With Reference to FIG. 20, STS (fasting) sensitizes murine breast cancer cells to irradiation and enhances tumor control in mice. Female BALB/c mice weighing 20-25 g were subcutaneously injected with syngeneic breast cancer cells (4T1-luc; 2×10{circumflex over ( )}5 cells/mouse). On day 13 the tumor progressed significantly to 300-500 mm³, and treatment began by fasting the mice for 48 hours prior to irradiation (IR; 5Gy). The second cycle of STS/1R (3Gy) was done 1 week later. Statistical analysis was done using Student's test for each day. *p<0.05.

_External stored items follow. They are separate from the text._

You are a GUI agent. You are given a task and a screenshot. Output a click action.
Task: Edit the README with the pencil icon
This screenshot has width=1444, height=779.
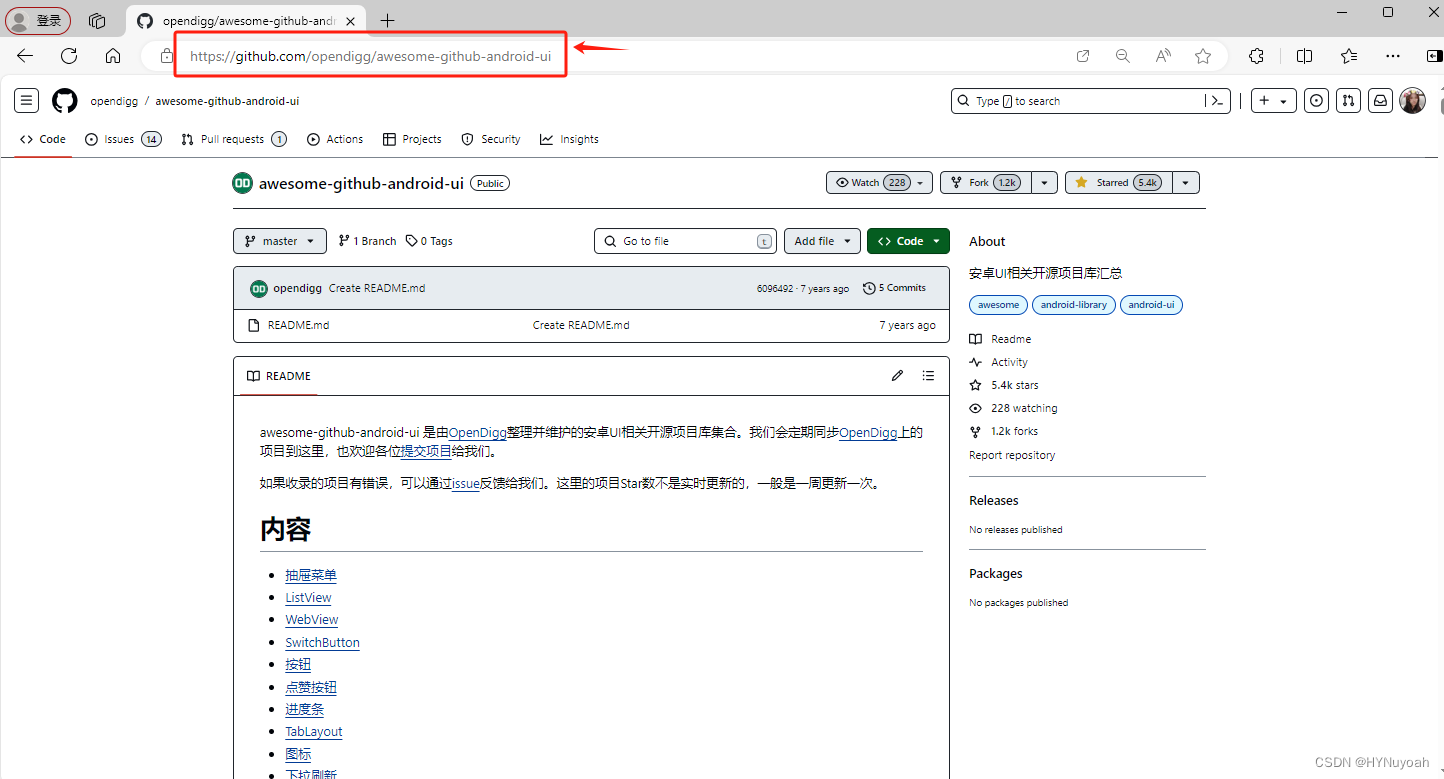point(897,375)
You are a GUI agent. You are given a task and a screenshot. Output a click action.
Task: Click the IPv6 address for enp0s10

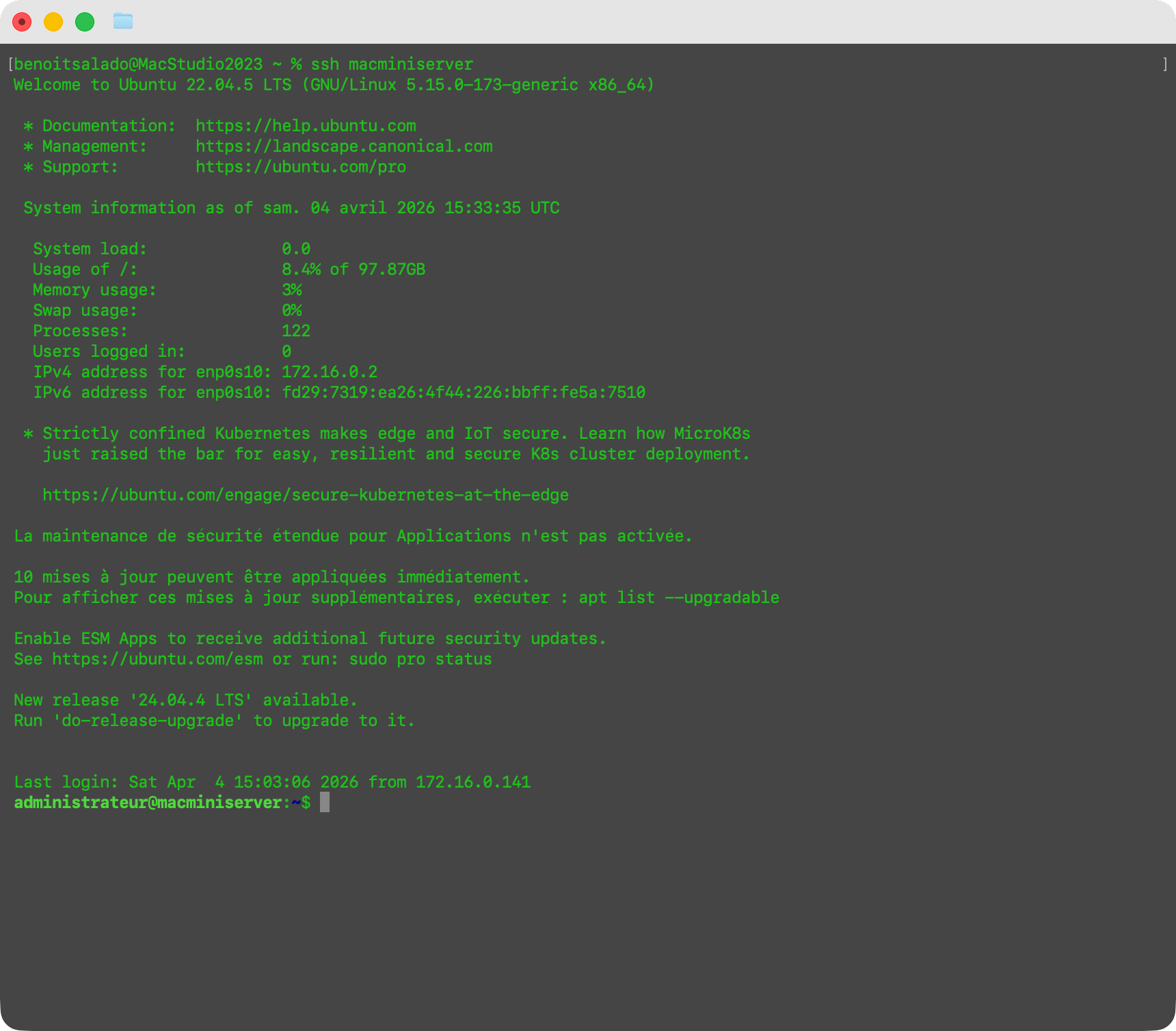464,392

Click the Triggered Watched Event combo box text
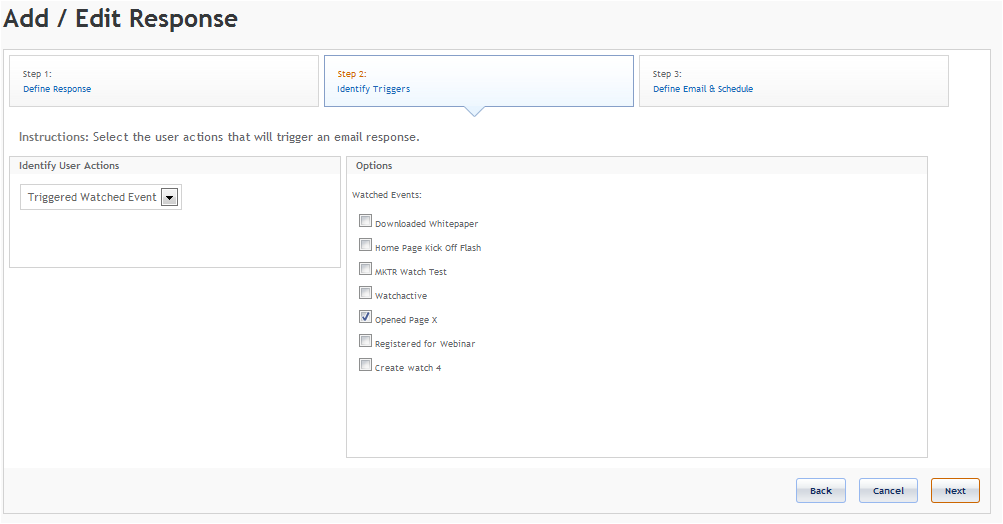pyautogui.click(x=92, y=197)
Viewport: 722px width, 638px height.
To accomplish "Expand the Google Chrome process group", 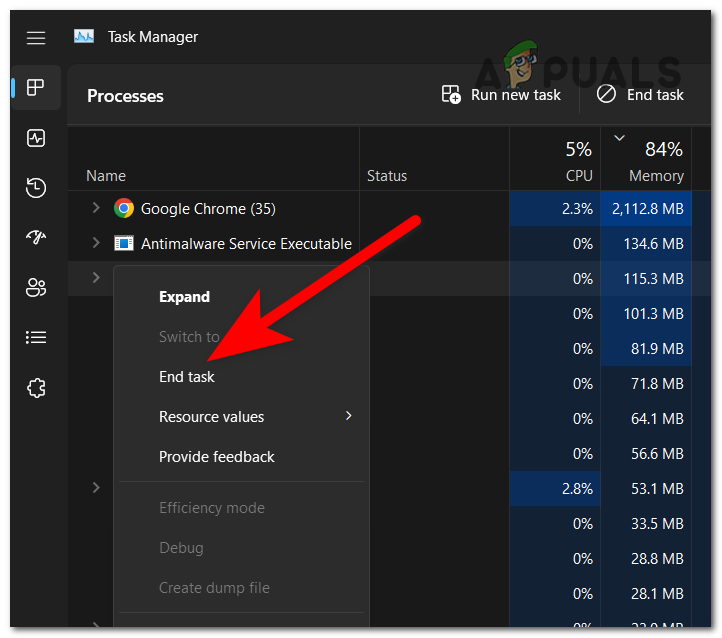I will (96, 208).
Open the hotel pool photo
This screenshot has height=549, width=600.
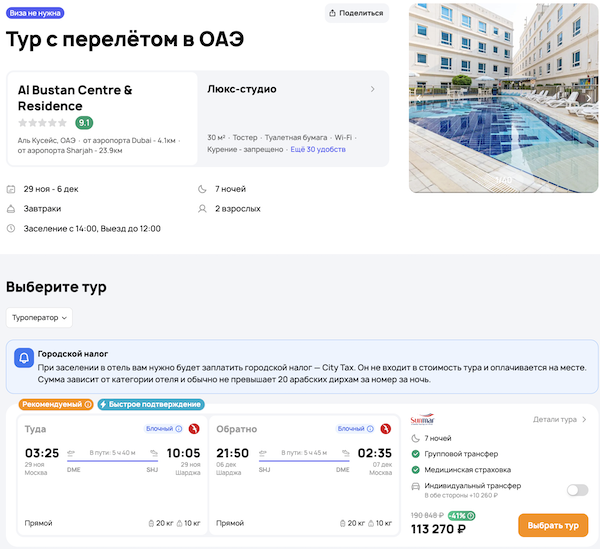503,97

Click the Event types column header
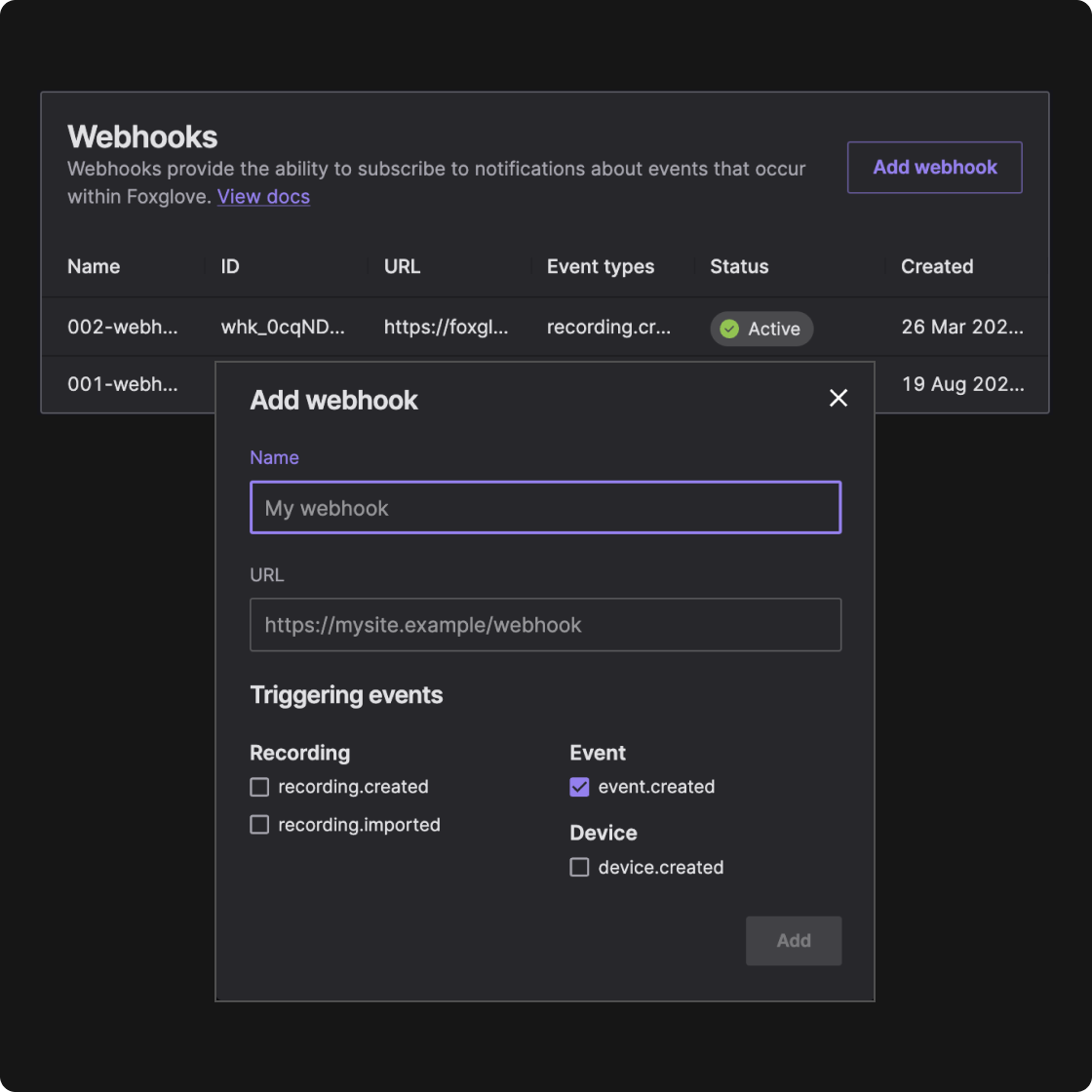601,266
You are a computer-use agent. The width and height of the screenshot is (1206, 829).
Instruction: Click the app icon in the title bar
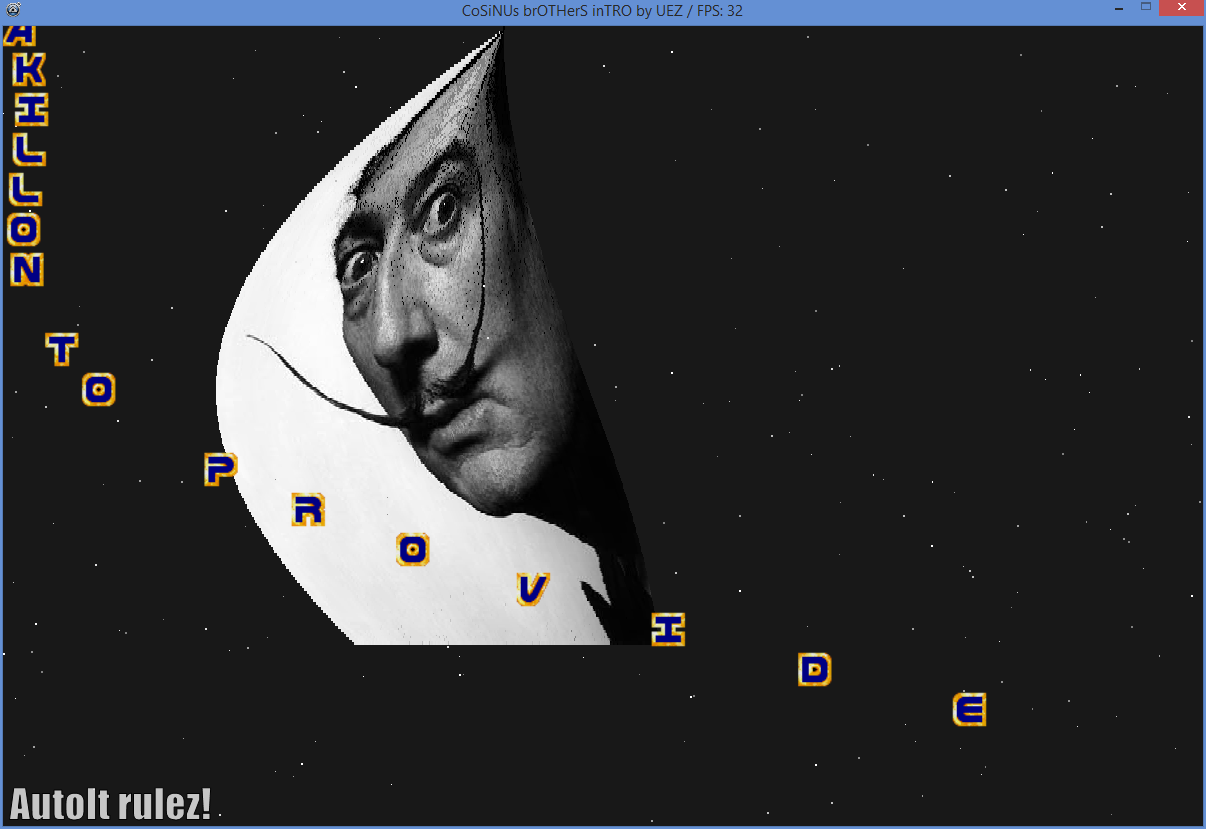12,10
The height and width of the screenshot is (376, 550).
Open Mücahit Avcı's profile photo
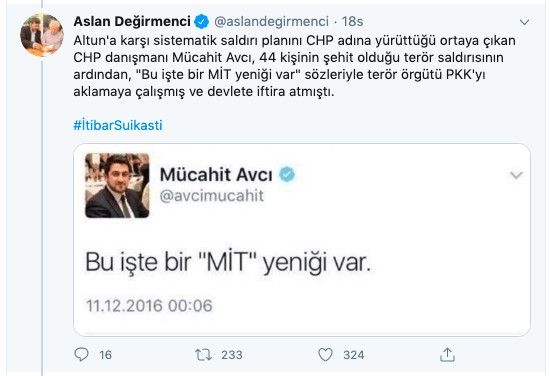tap(117, 186)
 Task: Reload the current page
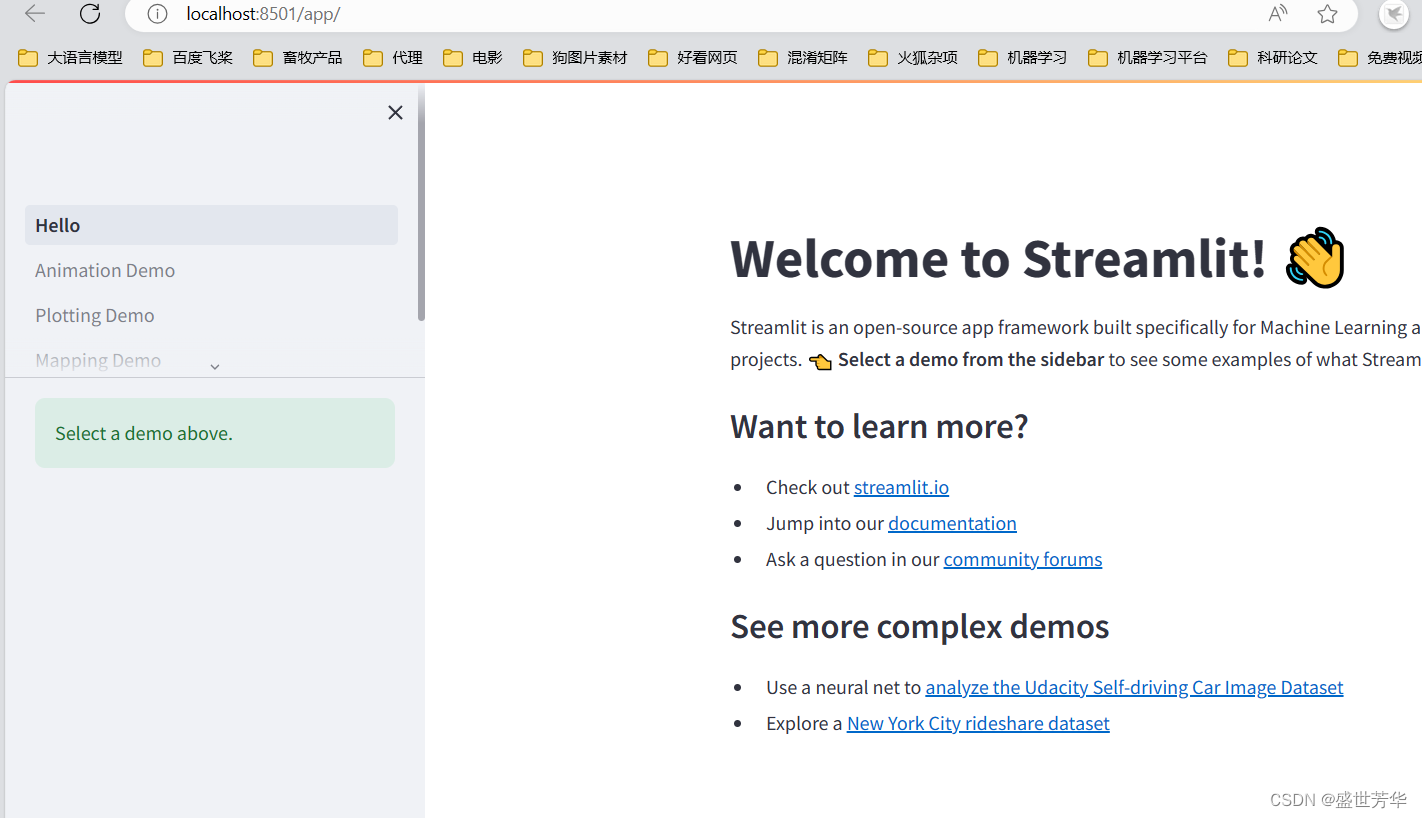[x=89, y=14]
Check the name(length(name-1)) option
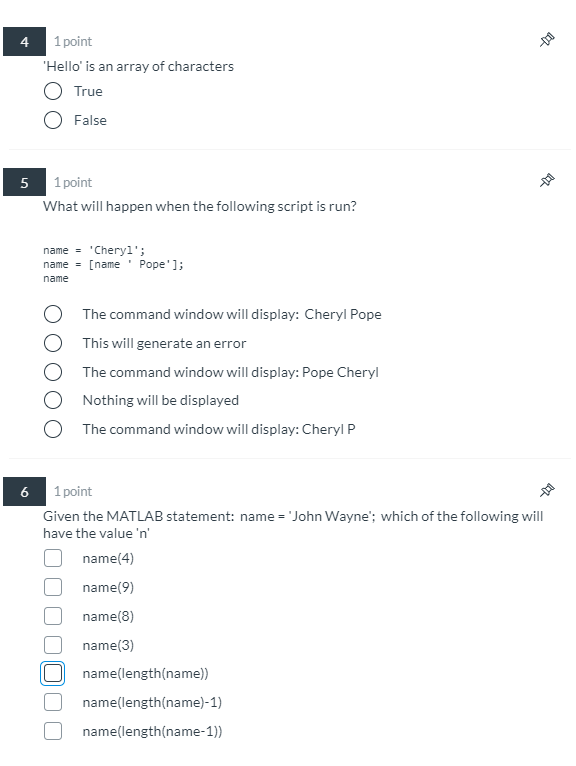 53,731
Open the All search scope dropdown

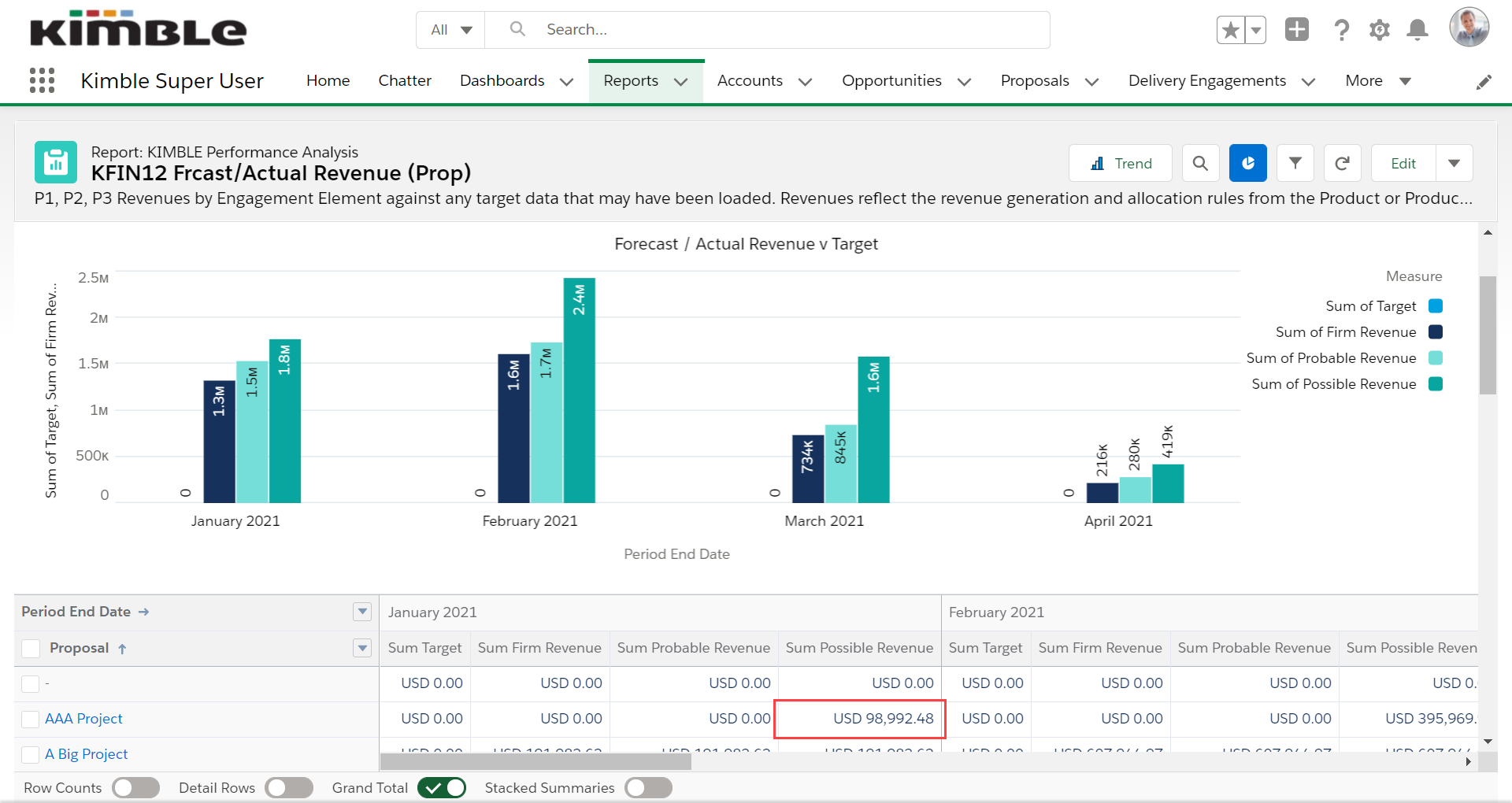(x=451, y=30)
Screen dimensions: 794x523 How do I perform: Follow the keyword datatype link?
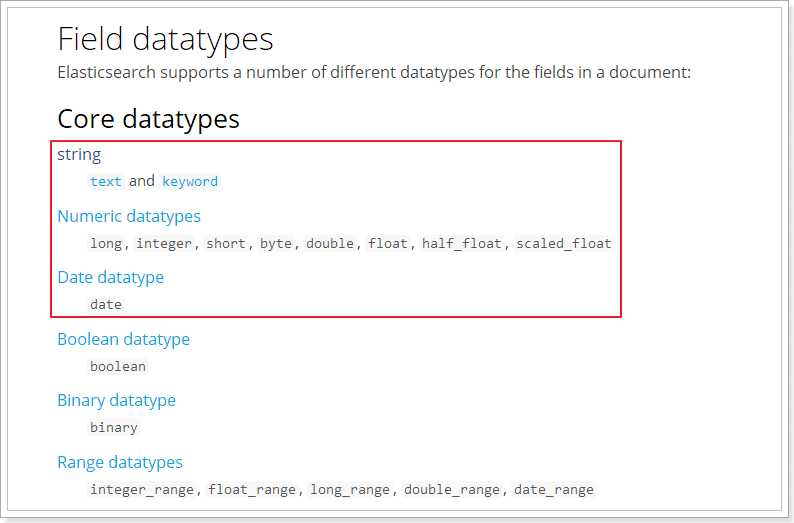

With Reference to FIG. 21, STS (fasting) sensitizes murine glioma cancer cells to irradiation and enhances tumor control in mice. Female C57BL/6 mice weighing 25-30 g were subcutaneously injected with syngeneic glioma cancer cells (GL26; 3×10{circumflex over ( )}5 cells/mouse). On day 27 the tumor progressed significantly to 500-1000 mm³, and treatment began by fasting the mice for 48 hours prior to irradiation (IR; 7.5Gy). The second cycle of STS/IR (3Gy) was done 1 week later. Statistical analysis was done using Student's test for each day. *p<0.05.

Experiment 3

A hypothesis was tested that the many changes in energy sources, growth and other extracellular factors caused by fasting not only prevent protection but also promote sensitization of a wide variety of cancer cells to chemotherapy drugs.

To explore whether fasting can synergistically enhance chemotherapy toxicity, various mouse cancer models were studied using murine breast cancer (4T), melanoma (B16), glioma (GL26), and murine neuroblastoma (NXS2, Neuro-2-a), as well as human neuroblastoma (ACN) cells. Short-term starvation (STS), or fasting, was achieved by complete food withdrawal for 48-60 hours with continued access to water. As expected, chemotherapy given under an ad lib diet retarded the growth of subcutaneous tumors (FIG. 22 A-C). Remarkably, two cycles of fasting alone (48 hours each) were as effective as two cycles of chemotherapy treatment. Similar effects were observed in mice bearing subcutaneous melanoma masses (B16 cells), although the effect of fasting alone was not maintained after the second cycle (FIG. 22B), and also in mice bearing subcutaneous glioma masses (GL26 cells) (FIG. 22C). Fasting in the glioma model was applied only once due to the unusually rapid tumor growth in the control (ad lib, no chemotherapy) group. The greatest therapeutic index was observed when fasting was combined with either of the commonly used chemotherapy drugs, doxorubicin (DXR) or cyclophosphamide (CP) (FIG. 22 A-C). For 4T1 breast cancer, two fasting cycles resulted in a tumor size of less than half of that in the CP treatment alone group, even 20 days after the last treatment (FIG. 22A). Similar, effects were observed in subcutaneous glioma and melanoma models (FIG. 22 B-C). Notably, body weight lost during fasting was typically recovered within 3 days of refeeding even after chemotherapy treatment (FIG. 23 A-D), confirming that fasting does not exacerbate the effects of tumors and chemotherapy on weight loss in mice, consistent with the observations in the preliminary study of fasting and chemotherapy in patients.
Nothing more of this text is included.